_RECORDS FOR THIS TASK_
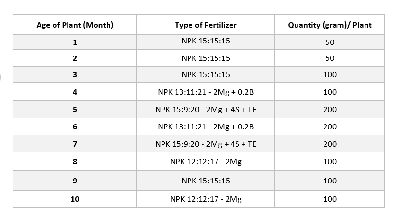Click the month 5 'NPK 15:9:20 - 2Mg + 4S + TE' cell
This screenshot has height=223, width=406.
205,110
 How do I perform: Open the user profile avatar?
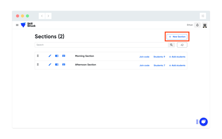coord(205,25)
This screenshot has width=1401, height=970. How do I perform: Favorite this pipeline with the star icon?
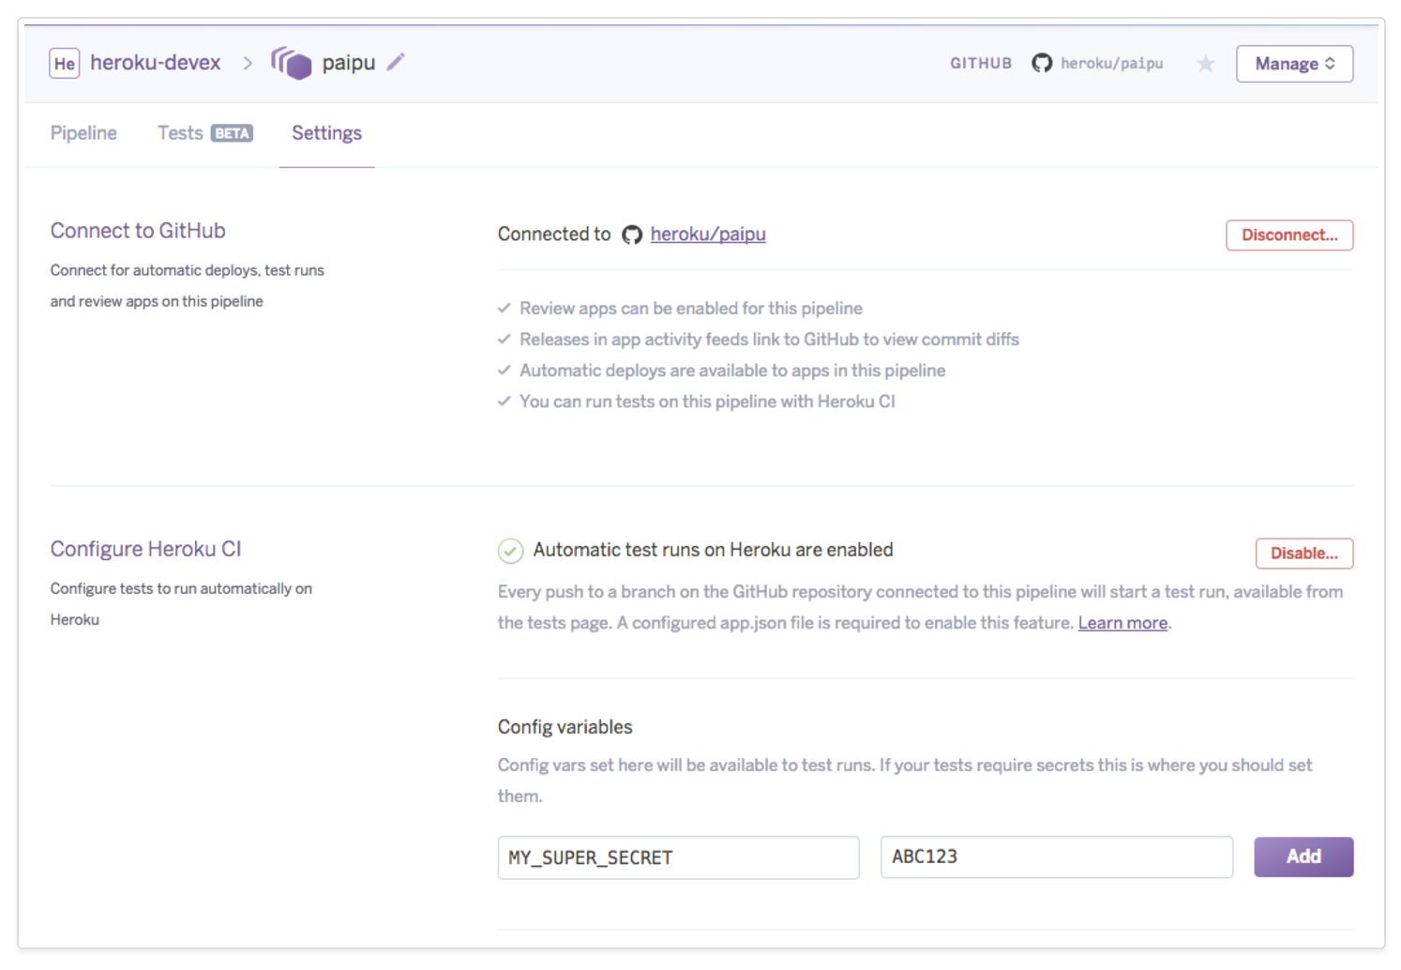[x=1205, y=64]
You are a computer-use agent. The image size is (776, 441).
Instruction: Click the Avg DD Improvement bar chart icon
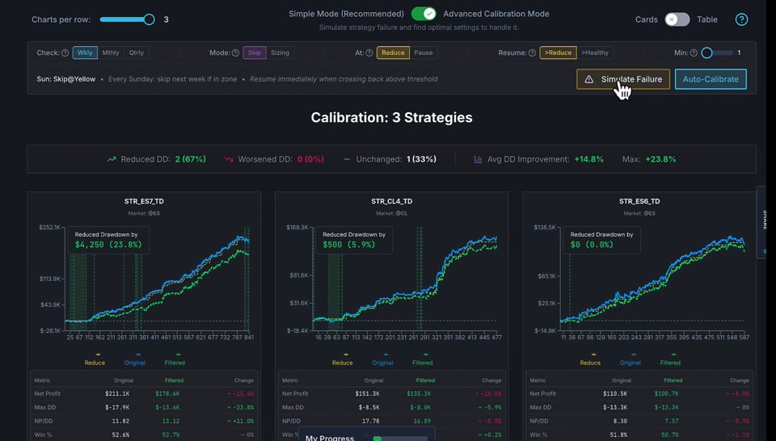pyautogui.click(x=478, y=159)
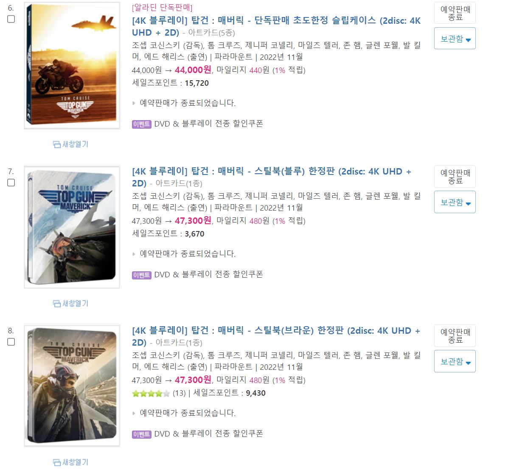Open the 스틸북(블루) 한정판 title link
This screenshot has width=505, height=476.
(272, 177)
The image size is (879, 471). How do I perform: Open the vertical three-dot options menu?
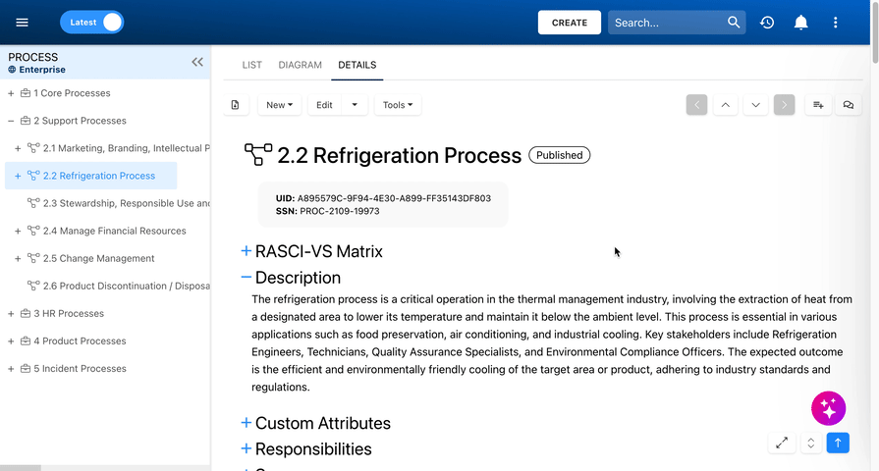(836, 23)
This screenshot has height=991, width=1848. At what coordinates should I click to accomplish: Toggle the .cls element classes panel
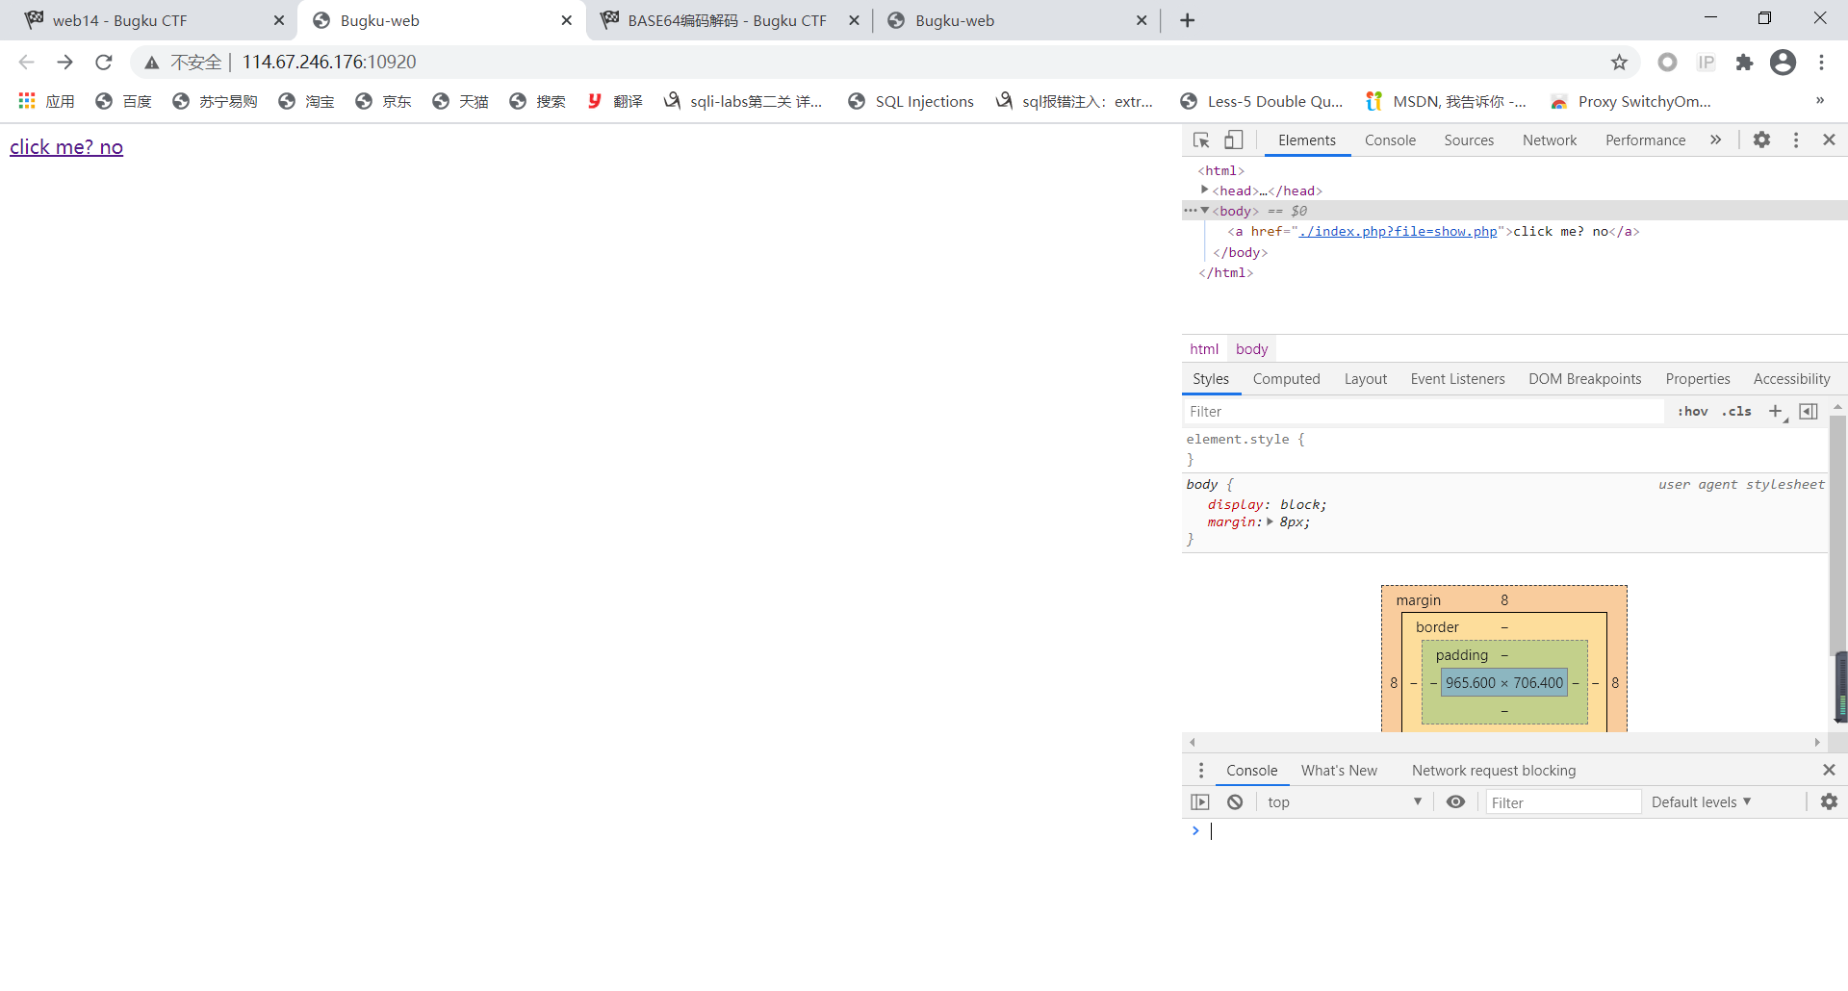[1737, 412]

...

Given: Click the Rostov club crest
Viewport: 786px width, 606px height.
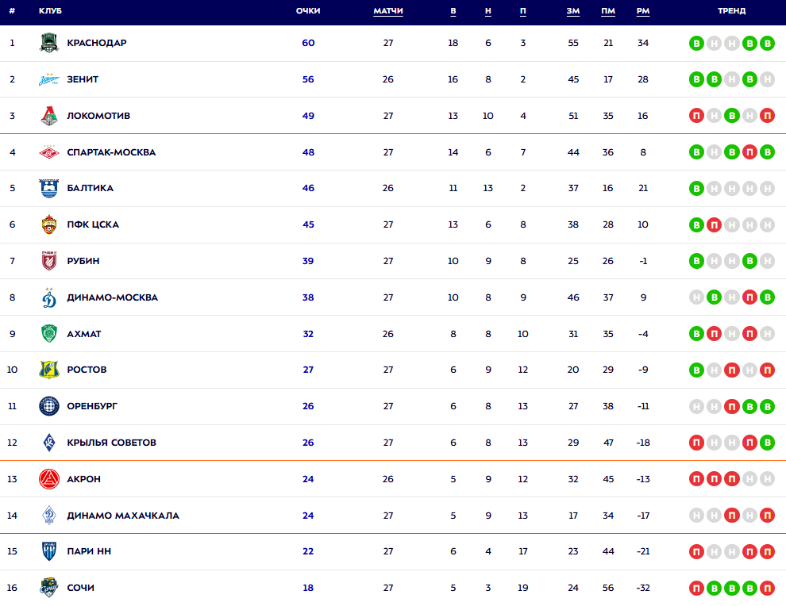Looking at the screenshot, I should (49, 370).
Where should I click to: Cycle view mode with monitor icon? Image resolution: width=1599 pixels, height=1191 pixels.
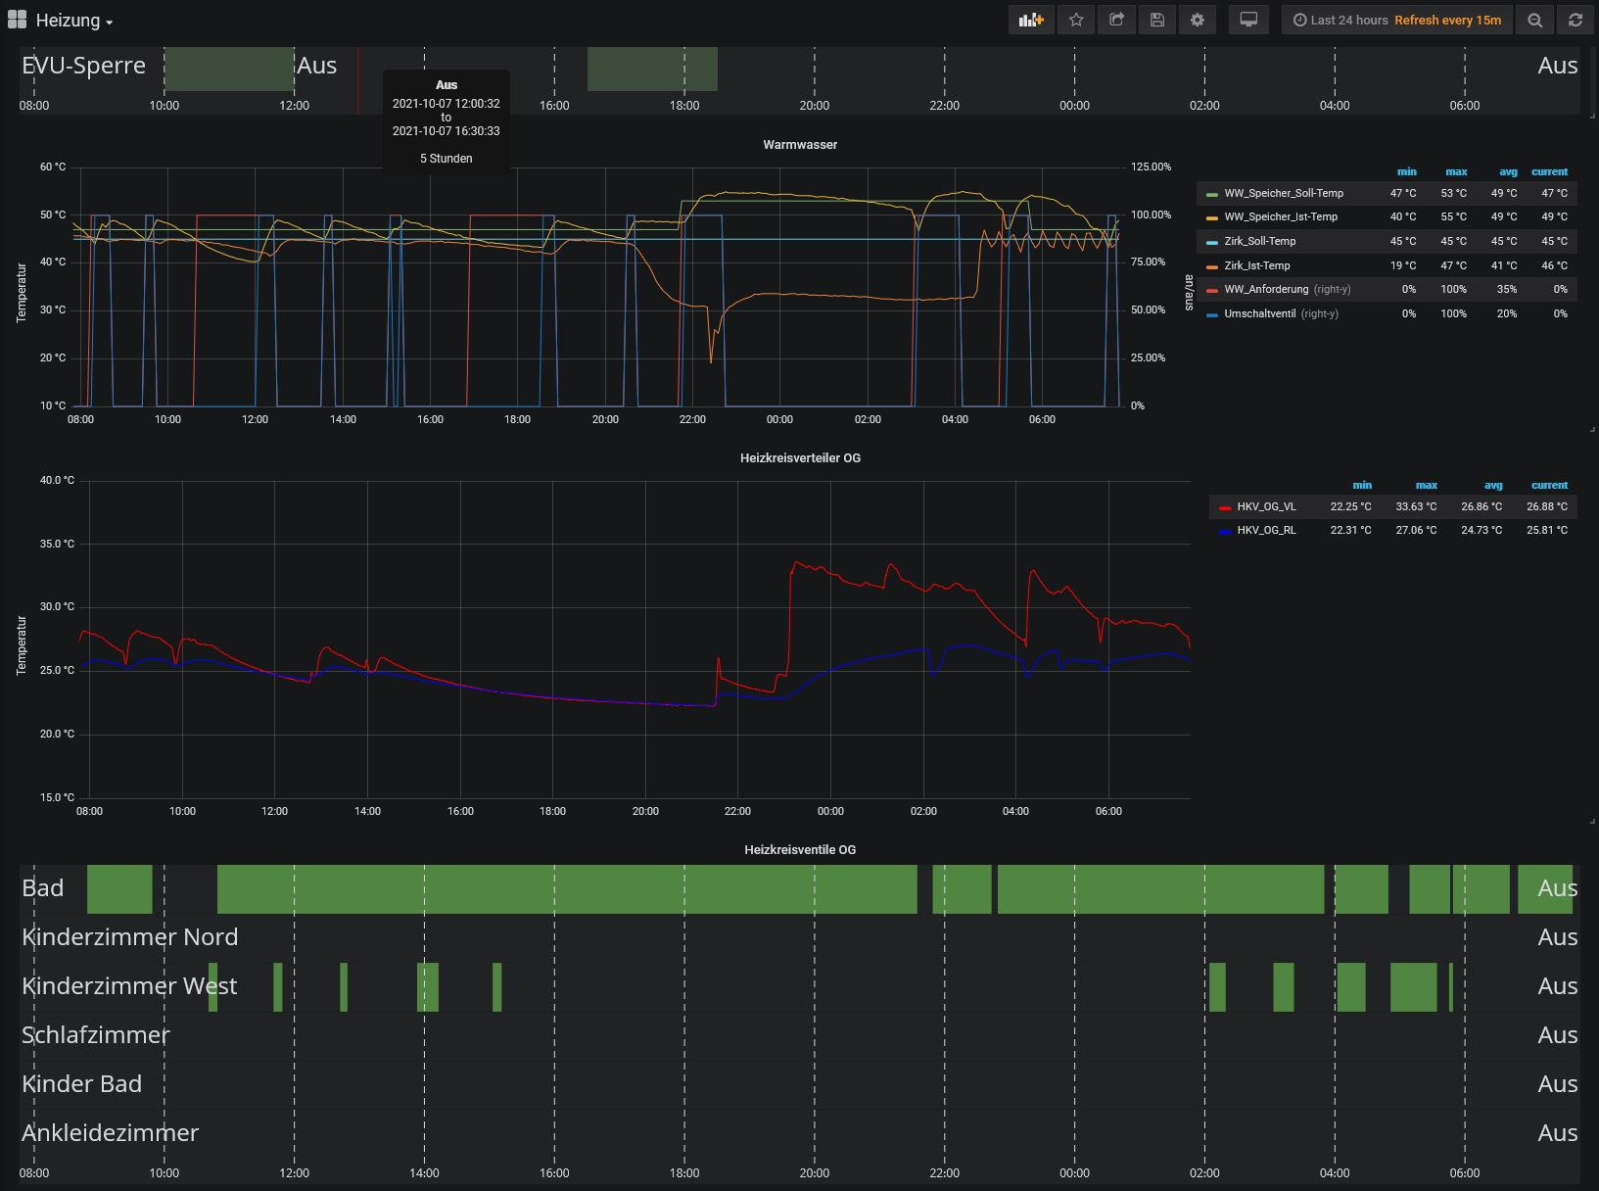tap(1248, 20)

_SHORT EXERCISE_
Render everything from the line containing "Click the month" down to the line containing "[1737, 412]" as a Markdown table with the columns No. and Line, giving each line its row number and skipping blank lines. Leave the pictures out.

_ANSWER TO THE TASK_
| No. | Line |
|---|---|
| 1 | Click the month 5 'NPK 15:9:20 - 2Mg + 4S + TE' cell |
| 2 | This screenshot has height=223, width=406. |
| 3 | 205,110 |
| 4 |  How do I perform: Open the user profile avatar? |
| 5 | coord(205,25) |
| 6 | This screenshot has width=1401, height=970. How do I perform: Favorite this pipeline with the star icon? |
| 7 | [x=1205, y=64] |
| 8 | You are a computer-use agent. The image size is (776, 441). |
| 9 | Instruction: Click the Avg DD Improvement bar chart icon |
| 10 | pyautogui.click(x=478, y=159) |
| 11 | Open the 스틸북(블루) 한정판 title link |
| 12 | This screenshot has width=505, height=476. |
| 13 | (272, 177) |
| 14 | The image size is (879, 471). How do I perform: Open the vertical three-dot options menu? |
| 15 | (836, 23) |
| 16 | This screenshot has height=991, width=1848. At what coordinates should I click to accomplish: Toggle the .cls element classes panel |
| 17 | [1737, 412] |